They're skins, ladies and gentlemen. Skins! The preview version of Netscape 6
and various versions of Mozilla now includes the ability to change around the
color scheme, icons, and other attributes on the interface -- just like the
countless skins for mp3 players! (Their design strategy is simple: Why just
have an mp3 player when you can have an mp3 player that displays a picture of
Christina Aguilera or the Mountain Dew logo while it endlessly scrolls the
titles of your mp3s.)
The browser skin I've tested most is "Fruity
Gum," based on an earlier skin called Aphrodite
that Open Source coders developed. It's the browser of the future --
fulfilling that long-standing wish to replace the standard-issue green with --
something else! The thing I like is when you hold your mouse over the buttons,
grey vertical bars move across them. And at the bottom of the menus,
Alphanumerica's developers put pictures of dragons holding office supplies.
Just because they could.
The people behind "Fruity Gum" call it a design that "might not make your
surfing experience any more useful, but it will certainly make it more fun."
(For some reason, the page announcing the skin even linked to "CareBearDragon.com.") Right
now it's nearly impossible to use if you want to do anything other than marvel
at the interface -- all your bookmarks become illegible. But no matter how
stupid it may seem, the novelty is there.

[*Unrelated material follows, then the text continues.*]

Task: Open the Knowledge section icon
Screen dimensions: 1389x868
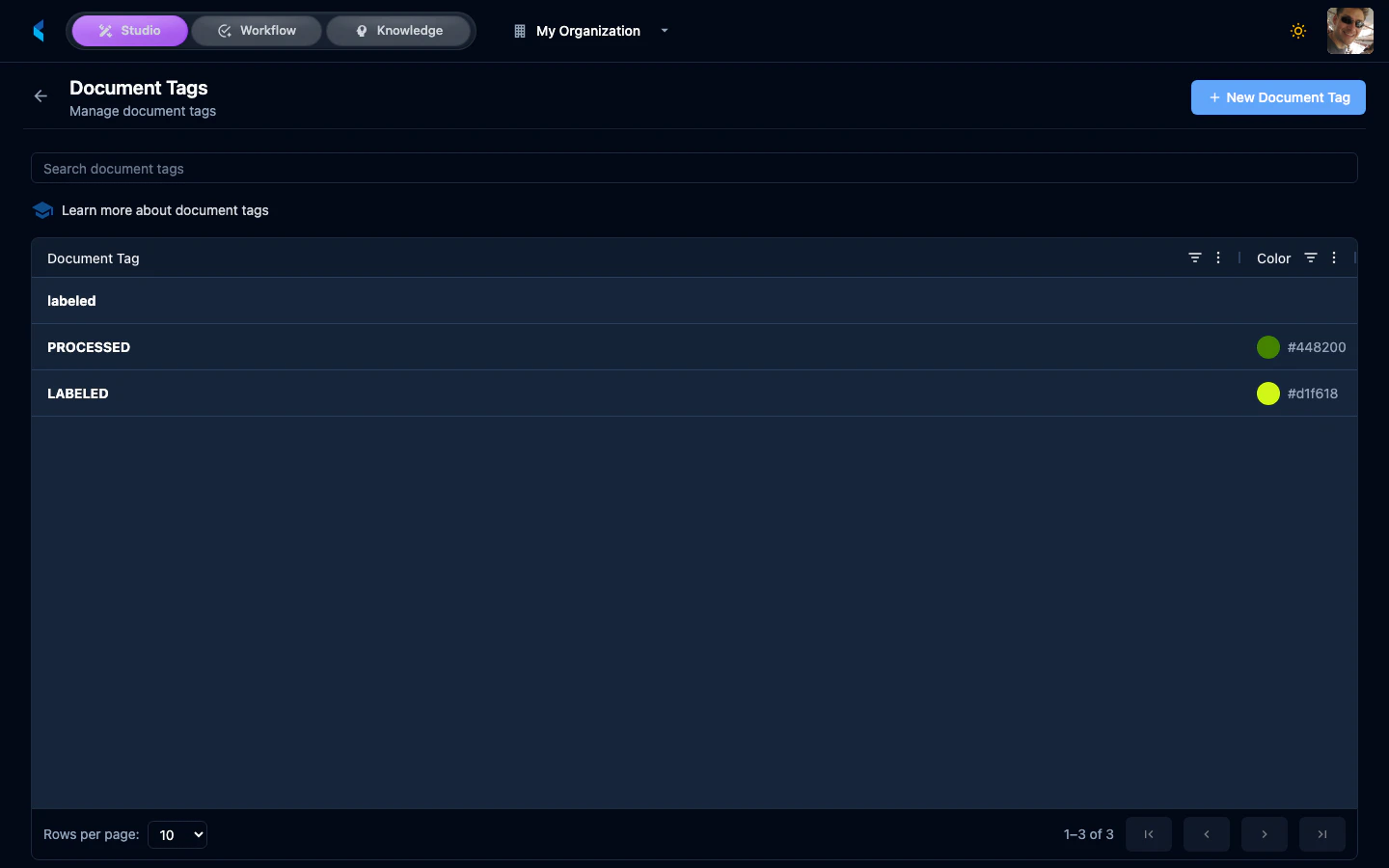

Soon we'll see browsers with anime and headshop psychedilia, as "browser skin
authoring tools" let everyone try their hand at design toolbars. Browser
designers will find themselves competing with the authors of GeoCities web
pages about Knight Rider desktop themes. And everyone will be yapping about
how the user interface is finally more DIY. Some people are saying this is a
bad thing that will destroy user interface design as we know it -- but the
ability to switch skins is already being coded into future versions of Mozilla.
For better or worse, they're here.
I've seen the future, and it's skins.